Multiple Sclerosis typically affects those with the following characteristics:
- MS usually affects young adults, typically between the ages of fifteen and fifty.
- MS affects women more often than men.
- MS affects people of European descent more often than individuals of African or Asian ancestry.
- MS occurs more frequently in temperate zones than states near the equator.
- People with family members diagnosed with MS are at a slightly higher risk for developing the disease.
The exact cause of MS is unknown. It appears to be an autoimmune disease in which the immune system is stimulated to attack myelin in the central nervous system. The source of the initial stimulus has not been clearly identified. In certain people who inherit a predisposition to MS, the trigger may be infections (such as viruses) or other factors in the environment. Individuals may also have a genetic predisposition for developing the disease as people with family members diagnosed with MS are at a slightly higher risk.
Symptoms vary greatly from person to person, over time and in intensity. They may include sensory symptoms, such as paresthesia (numbness and tingling) and pain, visual symptoms such as double vision, motor symptoms such as weakness, tremor, dizziness, spasticity, autonomic symptoms such as frequent urination, urgency and other symptoms, such as fatigue.
The Relationship Between Transverse Myelitis and Multiple Sclerosis
TM and MS are both inflammatory disorders of the central nervous system where the immune system becomes abnormal and attacks the nervous system. TM is largely a “one-time” disease (monophasic) that involves only the spinal cord. MS is always a “many-time” disease (multiphasic) that involves the brain, optic nerves and spinal cord. Regardless of the regional specificity and temporality, the underlying mechanisms of these two diseases are largely similar. What makes this collaboration interesting and productive is that depending on the series, 15-to-43 percent of TM patients may ultimately be diagnosed with MS.
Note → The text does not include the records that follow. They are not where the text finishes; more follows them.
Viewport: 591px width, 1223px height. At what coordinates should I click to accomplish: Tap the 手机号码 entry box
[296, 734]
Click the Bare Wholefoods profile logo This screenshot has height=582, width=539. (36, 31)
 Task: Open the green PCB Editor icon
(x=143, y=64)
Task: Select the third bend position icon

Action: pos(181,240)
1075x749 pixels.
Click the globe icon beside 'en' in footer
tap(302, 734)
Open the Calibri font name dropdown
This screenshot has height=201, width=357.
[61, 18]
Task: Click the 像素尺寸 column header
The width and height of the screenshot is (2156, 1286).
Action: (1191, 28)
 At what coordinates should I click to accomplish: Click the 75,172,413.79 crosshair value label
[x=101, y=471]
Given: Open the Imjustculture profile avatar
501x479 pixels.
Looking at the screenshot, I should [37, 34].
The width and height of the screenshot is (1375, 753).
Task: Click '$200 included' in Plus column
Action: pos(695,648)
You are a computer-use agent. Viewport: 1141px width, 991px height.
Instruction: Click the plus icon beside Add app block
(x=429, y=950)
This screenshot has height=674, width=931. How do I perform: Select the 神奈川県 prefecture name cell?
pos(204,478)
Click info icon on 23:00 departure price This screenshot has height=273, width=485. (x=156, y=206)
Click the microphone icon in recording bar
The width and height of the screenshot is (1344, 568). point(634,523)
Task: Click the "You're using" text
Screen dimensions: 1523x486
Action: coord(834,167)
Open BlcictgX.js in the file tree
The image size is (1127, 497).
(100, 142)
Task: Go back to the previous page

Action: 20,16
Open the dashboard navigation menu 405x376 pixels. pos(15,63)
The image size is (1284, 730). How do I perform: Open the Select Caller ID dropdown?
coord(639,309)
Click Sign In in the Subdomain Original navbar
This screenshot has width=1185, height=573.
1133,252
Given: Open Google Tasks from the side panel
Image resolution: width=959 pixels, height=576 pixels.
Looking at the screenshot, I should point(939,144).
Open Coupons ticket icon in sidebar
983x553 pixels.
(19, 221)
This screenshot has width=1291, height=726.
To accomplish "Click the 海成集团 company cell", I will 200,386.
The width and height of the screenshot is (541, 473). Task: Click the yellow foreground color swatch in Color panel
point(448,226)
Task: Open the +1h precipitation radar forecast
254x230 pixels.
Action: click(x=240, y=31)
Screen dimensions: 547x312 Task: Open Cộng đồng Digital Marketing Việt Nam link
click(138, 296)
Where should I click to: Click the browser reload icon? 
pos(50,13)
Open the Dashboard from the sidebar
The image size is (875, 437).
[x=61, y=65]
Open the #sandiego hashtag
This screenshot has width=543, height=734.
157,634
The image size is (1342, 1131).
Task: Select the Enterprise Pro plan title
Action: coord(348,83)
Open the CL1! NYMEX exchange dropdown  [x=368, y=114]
Further, TM is a unique model system to study novel neuroprotective and neurorestorative therapies. This is because of the monofocal and monophasic nature of the disease. Where all injury and subsequent disability in TM can be attributed to one lesion in the spinal cord, in MS it is a cumulative burden of disease based on number and location of lesions. The use of TM as a model system to study novel therapies is largely due to the fact that one can measure outcomes quickly and understand mechanisms better, thereby enabling the development of clinical trials soon in diseases such as MS.